Gilbert first shook his head as he looked down at his feet. Then nodded.
"That obvious, huh?"
"Only to me…and half the village."
They both laughed.
He almost was glad that Anne was sick to spend this time with Marilla, and he finally felt the validity that he was worthy. Worthy of Anne's love and perhaps Marilla's too.
"I don't think Anne will reciprocate."
As she walked over to the oak banister, she sighed.
"Anne doesn't know her heart yet," Marilla said with a soft kindness.
Gilbert adjusted his stance as he leaned towards her wanting to believe in her words.
"She needs time to understand how beautiful love can be, if she only would look around her and forget those ideas in those damn books. She relies on you,"
Marilla chuckled as he thought of how Anne would be furious if she ever suggested that she consider courting Gilbert.
"Well, her room is the right one at the top of the stairs."
As he took each step closer to Anne, a feeling of hope filled his heart. At that moment he was feeling bold so he turned around slightly facing the railing, just above where Marilla was standing at the landing of the stairs.

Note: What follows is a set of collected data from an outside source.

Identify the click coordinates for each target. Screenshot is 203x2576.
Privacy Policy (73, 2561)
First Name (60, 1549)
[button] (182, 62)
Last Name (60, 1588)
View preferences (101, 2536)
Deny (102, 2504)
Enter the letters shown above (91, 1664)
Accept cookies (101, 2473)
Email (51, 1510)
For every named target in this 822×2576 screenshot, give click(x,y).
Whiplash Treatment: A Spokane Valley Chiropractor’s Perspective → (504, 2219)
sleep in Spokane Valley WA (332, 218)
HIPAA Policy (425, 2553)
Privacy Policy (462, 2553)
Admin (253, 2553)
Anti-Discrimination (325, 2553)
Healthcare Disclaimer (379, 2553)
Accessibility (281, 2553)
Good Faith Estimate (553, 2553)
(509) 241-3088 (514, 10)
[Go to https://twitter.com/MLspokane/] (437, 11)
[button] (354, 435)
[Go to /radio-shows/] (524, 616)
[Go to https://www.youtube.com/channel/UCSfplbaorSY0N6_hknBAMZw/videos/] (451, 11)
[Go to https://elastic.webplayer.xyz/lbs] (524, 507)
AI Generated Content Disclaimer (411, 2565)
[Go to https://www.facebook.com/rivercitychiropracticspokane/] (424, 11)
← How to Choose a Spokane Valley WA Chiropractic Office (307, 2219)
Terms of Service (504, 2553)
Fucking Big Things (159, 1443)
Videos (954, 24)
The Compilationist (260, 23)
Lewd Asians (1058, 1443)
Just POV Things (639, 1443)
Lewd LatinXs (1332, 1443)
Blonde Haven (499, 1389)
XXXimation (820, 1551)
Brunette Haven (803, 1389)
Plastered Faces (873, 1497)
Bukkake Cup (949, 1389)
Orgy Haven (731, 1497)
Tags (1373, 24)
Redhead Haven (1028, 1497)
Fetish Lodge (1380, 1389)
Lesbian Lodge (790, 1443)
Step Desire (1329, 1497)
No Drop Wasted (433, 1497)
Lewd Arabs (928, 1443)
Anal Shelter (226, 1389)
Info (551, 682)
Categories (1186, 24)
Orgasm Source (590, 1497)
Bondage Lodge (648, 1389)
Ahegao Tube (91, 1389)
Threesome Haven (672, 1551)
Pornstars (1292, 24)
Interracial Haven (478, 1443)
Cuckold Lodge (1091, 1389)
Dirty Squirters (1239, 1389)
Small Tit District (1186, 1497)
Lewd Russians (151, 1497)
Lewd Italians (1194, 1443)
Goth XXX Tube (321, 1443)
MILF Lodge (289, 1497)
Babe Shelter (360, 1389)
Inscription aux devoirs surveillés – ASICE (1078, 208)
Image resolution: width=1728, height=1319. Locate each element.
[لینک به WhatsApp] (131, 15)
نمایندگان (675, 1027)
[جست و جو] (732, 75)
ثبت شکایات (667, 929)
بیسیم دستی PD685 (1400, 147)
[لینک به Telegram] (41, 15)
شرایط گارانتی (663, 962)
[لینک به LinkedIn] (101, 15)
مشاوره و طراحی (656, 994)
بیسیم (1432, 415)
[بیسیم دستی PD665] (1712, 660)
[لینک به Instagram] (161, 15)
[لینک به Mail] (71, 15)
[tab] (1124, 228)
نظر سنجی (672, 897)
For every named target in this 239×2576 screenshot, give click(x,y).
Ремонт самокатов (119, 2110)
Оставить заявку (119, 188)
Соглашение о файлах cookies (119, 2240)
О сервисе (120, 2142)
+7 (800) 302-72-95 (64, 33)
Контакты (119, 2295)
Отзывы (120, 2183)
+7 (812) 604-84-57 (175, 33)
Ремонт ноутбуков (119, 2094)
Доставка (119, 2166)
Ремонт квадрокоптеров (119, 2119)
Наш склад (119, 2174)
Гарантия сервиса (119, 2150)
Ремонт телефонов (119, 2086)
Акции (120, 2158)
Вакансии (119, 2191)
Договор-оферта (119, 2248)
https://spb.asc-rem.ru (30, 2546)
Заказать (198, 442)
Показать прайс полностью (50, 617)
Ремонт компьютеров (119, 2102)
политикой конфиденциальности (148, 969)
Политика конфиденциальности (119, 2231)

"What if I spent the rest of my life alone, wondering what could've been?" He asked, not sure if he could deal with the answer.
Marilla thought about his words. And then of the words she would say in reply.
"Then you will keep with you the joy you once felt. The quicken beat of your heart when you knew they were near, when they loved you," she reassured him.
He never did cure Anne that day. In fact, she kicked him out almost immediately, screaming something about virtue and privacy. Gilbert spent the rest of the afternoon having tea with Marilla when the doctor finally arrived.
Gilbert felt victory that day, not only of the electricity powering through his veins as his eyes followed the scarlet colour of her cheeks as she got mad but of the friendship of an old woman who hoped things between the young chums would turn out differently than it has between his father and her.
Gilbert knew Marilla's words to him be true. That Marilla was right.
To feel. To feel. To feel.
Afterwards, he thought that perhaps that was the part of pain through love that made it all worth it.
Now as a married man trying to find redemption in the brutality of the night. He had the hope, the memory and the trust of the most fearless yet forgiving woman he had known.
His mother-in-law.
Sitting at his desk, looking at a picture of he and Anne on their wedding day, he carefully opened his top right drawer and removed a white sheet of paper. The fountain pen stucking in the black ink. He paused as he wrote:
"Dear Marilla,
I think I need the hope once more. I will be coming to Avonlea next month on the 9th. I must see you. Tell no one of this visit. Not even Anne. It is imperative that she doesn't know.
Your son-in-law
Gilbert"
Finally, after months of despair and doubt, Dr Gilbert Blythe knew exactly what to do.
He was going to start the final act.